- _Instructions to follow_: Give everything from the line containing "The image size is (967, 2576)." down to the line containing "advanced-search-link: 高级检索 is" as a Markdown table with the columns Row and Line. Number each row and skip any blank lines.

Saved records
=====
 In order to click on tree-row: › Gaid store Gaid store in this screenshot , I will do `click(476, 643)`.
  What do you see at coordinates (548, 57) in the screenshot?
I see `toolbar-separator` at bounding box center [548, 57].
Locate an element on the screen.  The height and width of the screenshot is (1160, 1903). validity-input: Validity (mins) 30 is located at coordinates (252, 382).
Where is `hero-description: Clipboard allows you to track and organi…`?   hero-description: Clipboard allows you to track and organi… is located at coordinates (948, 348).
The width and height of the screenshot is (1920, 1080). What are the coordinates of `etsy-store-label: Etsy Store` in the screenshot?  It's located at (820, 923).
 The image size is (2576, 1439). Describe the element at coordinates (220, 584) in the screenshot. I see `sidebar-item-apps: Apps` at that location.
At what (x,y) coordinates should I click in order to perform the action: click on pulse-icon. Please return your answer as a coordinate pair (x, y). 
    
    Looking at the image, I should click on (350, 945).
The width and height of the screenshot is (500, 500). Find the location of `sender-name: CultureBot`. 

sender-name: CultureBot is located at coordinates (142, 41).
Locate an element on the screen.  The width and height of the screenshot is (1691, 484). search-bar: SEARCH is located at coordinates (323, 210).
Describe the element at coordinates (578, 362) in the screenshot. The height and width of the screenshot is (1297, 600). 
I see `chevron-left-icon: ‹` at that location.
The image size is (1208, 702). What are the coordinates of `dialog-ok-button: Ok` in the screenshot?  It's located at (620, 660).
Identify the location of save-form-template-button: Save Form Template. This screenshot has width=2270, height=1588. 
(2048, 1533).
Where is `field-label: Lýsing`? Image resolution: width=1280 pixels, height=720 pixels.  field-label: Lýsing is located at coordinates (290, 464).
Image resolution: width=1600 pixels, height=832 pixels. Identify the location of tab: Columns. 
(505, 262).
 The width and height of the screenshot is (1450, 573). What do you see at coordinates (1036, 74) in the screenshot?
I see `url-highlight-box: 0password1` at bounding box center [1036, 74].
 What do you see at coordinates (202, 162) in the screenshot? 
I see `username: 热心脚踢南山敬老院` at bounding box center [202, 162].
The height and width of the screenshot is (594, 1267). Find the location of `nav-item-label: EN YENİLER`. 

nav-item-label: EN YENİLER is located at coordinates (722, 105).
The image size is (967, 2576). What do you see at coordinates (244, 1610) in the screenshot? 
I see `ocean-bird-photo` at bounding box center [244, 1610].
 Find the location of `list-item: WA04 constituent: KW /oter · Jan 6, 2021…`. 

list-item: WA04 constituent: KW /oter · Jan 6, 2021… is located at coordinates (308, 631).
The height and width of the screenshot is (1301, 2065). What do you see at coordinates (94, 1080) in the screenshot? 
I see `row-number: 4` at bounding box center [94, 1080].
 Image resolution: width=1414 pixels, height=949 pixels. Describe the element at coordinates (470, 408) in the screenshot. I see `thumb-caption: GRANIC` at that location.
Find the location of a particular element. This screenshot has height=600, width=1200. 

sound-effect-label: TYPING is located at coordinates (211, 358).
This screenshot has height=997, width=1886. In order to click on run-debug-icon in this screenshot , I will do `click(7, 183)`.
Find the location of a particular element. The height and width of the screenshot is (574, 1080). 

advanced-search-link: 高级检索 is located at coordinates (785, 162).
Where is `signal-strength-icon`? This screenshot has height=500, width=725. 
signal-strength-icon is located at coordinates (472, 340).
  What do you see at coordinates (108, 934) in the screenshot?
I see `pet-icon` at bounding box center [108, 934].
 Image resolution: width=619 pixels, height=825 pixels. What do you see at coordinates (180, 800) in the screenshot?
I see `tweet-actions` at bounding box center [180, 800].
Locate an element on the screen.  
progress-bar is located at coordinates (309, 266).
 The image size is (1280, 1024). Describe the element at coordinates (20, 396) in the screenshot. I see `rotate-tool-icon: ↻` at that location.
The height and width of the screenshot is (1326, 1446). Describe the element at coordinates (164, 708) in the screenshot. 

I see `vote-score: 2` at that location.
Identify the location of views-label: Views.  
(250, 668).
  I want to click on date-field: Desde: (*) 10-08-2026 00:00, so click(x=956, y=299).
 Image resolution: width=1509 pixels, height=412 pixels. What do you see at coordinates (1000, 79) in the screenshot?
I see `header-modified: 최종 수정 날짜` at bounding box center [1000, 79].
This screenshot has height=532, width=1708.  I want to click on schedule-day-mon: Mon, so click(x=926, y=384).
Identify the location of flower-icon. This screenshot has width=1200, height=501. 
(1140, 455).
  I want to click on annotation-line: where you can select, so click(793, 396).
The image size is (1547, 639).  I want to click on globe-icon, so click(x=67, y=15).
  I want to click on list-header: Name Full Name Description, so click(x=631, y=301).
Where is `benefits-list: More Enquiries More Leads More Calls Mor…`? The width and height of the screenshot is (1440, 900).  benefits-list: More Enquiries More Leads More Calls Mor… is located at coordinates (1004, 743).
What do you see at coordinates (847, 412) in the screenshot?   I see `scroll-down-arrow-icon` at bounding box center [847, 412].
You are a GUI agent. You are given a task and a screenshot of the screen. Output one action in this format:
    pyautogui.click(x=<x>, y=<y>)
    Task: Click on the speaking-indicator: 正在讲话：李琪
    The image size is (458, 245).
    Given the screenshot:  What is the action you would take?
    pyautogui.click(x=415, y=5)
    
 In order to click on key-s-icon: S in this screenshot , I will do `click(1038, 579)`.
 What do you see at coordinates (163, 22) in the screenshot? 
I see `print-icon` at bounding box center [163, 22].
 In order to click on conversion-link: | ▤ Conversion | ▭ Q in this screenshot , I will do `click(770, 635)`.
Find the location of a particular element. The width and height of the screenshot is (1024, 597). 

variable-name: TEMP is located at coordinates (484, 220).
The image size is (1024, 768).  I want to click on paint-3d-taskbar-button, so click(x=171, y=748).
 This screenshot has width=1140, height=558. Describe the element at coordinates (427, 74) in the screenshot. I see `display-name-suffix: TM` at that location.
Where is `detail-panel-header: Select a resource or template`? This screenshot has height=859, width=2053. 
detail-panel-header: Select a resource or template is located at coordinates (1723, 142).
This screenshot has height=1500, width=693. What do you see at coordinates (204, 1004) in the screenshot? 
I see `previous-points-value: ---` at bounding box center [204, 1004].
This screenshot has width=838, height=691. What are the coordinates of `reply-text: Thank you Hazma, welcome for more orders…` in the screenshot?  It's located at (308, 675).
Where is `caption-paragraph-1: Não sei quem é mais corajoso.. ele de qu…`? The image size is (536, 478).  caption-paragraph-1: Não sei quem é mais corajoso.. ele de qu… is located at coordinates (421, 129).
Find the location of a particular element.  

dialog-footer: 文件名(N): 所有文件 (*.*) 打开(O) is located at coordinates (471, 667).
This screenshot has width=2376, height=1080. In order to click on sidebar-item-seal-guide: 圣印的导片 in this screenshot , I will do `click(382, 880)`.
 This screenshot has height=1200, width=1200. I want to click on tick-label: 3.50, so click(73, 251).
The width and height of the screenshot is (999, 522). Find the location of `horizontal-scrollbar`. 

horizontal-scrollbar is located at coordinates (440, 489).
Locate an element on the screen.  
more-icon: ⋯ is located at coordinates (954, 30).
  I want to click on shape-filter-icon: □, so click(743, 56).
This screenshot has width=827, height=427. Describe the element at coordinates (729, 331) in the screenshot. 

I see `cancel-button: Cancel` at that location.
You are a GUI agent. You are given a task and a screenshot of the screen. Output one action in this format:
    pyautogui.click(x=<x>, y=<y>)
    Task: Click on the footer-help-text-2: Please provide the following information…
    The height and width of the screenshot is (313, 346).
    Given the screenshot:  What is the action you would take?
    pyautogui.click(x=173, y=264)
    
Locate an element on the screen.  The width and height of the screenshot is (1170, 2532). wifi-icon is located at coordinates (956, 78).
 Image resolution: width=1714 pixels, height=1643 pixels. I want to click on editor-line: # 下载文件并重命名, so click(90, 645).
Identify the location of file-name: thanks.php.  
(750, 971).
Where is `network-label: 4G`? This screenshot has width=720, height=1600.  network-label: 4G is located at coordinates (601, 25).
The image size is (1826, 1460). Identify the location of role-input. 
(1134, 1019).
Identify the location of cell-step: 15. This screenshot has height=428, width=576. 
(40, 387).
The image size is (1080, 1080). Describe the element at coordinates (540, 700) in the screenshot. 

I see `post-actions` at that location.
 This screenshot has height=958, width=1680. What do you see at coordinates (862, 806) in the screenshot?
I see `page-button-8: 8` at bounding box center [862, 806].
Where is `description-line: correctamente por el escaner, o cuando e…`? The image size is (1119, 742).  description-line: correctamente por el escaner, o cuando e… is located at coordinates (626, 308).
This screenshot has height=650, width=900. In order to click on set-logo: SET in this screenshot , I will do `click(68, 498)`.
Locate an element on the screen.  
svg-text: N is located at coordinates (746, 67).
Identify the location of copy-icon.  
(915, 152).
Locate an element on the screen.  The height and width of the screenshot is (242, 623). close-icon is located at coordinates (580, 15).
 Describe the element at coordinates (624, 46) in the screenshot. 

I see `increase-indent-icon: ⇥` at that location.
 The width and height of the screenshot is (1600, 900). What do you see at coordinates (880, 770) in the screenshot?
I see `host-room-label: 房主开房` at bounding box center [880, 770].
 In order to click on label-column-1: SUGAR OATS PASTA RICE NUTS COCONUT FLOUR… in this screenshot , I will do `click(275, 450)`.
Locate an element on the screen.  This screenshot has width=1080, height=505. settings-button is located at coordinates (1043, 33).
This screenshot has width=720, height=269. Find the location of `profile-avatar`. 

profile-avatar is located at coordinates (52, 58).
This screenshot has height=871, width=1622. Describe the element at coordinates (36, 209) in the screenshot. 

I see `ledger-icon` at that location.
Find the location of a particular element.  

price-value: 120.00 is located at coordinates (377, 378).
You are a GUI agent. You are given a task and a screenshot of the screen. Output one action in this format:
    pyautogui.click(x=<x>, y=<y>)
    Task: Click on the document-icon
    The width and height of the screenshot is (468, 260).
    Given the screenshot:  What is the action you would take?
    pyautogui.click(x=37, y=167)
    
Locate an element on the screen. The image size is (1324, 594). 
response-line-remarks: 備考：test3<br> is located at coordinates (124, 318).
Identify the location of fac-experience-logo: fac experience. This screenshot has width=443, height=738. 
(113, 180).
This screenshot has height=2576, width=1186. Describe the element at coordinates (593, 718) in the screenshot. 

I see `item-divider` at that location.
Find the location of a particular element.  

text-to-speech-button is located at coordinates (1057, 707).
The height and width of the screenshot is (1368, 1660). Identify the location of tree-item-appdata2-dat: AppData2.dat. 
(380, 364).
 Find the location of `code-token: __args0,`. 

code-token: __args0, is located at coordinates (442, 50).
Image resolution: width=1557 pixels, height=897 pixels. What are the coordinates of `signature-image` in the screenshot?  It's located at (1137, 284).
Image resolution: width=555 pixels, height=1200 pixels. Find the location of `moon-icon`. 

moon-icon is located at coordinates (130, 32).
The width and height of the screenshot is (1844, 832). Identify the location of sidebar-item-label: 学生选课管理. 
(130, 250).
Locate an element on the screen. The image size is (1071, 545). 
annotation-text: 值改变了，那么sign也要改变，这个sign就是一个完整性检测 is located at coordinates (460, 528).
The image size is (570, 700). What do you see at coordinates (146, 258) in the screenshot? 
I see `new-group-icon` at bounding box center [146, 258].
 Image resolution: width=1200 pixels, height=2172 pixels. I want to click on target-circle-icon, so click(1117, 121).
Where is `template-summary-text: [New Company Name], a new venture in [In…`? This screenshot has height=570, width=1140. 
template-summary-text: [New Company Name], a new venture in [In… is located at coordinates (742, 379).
=====
- _Worked solution_:
| Row | Line |
|---|---|
| 1 | The image size is (967, 2576). What do you see at coordinates (244, 1610) in the screenshot?  |
| 2 | I see `ocean-bird-photo` at bounding box center [244, 1610]. |
| 3 |  Find the location of `list-item: WA04 constituent: KW /oter · Jan 6, 2021…`.  |
| 4 | list-item: WA04 constituent: KW /oter · Jan 6, 2021… is located at coordinates (308, 631). |
| 5 | The height and width of the screenshot is (1301, 2065). What do you see at coordinates (94, 1080) in the screenshot?  |
| 6 | I see `row-number: 4` at bounding box center [94, 1080]. |
| 7 |  Image resolution: width=1414 pixels, height=949 pixels. Describe the element at coordinates (470, 408) in the screenshot. I see `thumb-caption: GRANIC` at that location. |
| 8 | Find the location of a particular element. This screenshot has height=600, width=1200.  |
| 9 | sound-effect-label: TYPING is located at coordinates (211, 358). |
| 10 | This screenshot has height=997, width=1886. In order to click on run-debug-icon in this screenshot , I will do `click(7, 183)`. |
| 11 | Find the location of a particular element. The height and width of the screenshot is (574, 1080).  |
| 12 | advanced-search-link: 高级检索 is located at coordinates (785, 162). |